*Dataset items*:

===============

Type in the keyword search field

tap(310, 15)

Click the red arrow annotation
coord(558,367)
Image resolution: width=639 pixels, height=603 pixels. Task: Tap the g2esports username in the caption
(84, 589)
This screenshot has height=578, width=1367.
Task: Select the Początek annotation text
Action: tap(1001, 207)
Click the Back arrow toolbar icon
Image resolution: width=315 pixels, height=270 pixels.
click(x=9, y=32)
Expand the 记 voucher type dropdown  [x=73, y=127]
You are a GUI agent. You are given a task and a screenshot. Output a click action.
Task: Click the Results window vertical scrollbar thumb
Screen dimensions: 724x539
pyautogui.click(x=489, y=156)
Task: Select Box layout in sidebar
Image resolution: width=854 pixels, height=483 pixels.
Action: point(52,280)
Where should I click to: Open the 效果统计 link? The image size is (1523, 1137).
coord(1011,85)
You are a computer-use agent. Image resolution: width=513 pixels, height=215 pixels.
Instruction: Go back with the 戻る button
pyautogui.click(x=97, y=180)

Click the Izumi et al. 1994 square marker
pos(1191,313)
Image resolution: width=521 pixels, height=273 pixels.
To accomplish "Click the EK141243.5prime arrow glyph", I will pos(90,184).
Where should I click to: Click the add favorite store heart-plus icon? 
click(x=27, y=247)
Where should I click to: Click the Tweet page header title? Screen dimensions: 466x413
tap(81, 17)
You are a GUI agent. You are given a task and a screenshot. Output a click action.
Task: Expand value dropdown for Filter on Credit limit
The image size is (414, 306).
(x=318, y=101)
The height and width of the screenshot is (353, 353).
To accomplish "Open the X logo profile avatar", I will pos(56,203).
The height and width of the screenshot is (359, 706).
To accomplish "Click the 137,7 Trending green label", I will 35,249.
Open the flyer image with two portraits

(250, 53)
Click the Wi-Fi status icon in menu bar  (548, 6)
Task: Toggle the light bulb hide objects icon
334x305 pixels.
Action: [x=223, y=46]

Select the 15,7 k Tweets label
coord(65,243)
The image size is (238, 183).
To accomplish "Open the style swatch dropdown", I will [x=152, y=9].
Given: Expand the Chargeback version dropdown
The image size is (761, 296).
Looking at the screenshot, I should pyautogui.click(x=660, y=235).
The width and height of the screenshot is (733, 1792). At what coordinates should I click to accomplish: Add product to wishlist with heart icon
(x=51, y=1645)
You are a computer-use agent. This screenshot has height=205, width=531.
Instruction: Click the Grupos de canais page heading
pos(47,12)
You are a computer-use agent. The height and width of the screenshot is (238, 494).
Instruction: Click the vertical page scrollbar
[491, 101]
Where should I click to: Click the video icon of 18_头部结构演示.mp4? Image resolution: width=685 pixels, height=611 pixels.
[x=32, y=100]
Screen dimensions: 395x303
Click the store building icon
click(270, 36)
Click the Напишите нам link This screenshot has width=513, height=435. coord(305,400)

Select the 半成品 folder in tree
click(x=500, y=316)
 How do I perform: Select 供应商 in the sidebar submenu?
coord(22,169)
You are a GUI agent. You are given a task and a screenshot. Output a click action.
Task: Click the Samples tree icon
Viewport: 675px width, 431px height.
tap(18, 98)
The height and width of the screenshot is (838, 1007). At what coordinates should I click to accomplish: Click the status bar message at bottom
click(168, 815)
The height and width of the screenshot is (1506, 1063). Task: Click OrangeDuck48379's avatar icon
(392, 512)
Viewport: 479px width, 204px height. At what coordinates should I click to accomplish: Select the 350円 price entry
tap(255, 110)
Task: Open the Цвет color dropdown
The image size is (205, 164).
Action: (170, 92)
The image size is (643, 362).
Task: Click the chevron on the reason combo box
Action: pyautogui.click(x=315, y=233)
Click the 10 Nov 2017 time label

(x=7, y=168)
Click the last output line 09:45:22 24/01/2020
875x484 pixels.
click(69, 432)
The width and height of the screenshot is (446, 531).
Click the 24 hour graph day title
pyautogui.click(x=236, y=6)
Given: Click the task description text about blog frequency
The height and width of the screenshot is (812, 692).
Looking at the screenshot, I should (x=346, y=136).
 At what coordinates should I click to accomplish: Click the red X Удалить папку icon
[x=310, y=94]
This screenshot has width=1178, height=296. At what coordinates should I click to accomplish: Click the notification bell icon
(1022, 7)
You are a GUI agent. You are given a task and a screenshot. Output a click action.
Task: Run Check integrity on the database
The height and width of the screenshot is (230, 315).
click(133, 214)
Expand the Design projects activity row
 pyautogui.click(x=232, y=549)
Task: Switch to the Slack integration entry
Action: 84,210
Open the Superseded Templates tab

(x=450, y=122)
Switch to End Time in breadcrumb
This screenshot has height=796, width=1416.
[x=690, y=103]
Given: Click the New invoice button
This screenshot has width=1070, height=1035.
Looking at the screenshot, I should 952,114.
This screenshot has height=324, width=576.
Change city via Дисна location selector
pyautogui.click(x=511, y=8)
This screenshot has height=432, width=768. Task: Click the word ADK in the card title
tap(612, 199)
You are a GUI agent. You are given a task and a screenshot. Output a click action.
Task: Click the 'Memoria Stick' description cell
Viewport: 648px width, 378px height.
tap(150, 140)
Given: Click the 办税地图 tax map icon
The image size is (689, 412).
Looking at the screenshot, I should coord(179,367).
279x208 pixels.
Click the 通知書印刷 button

===============

*ACTIVITY*:
Among the lines in the data above, find those containing "description" and give only how many there are.

*YOUR RESPONSE*:
2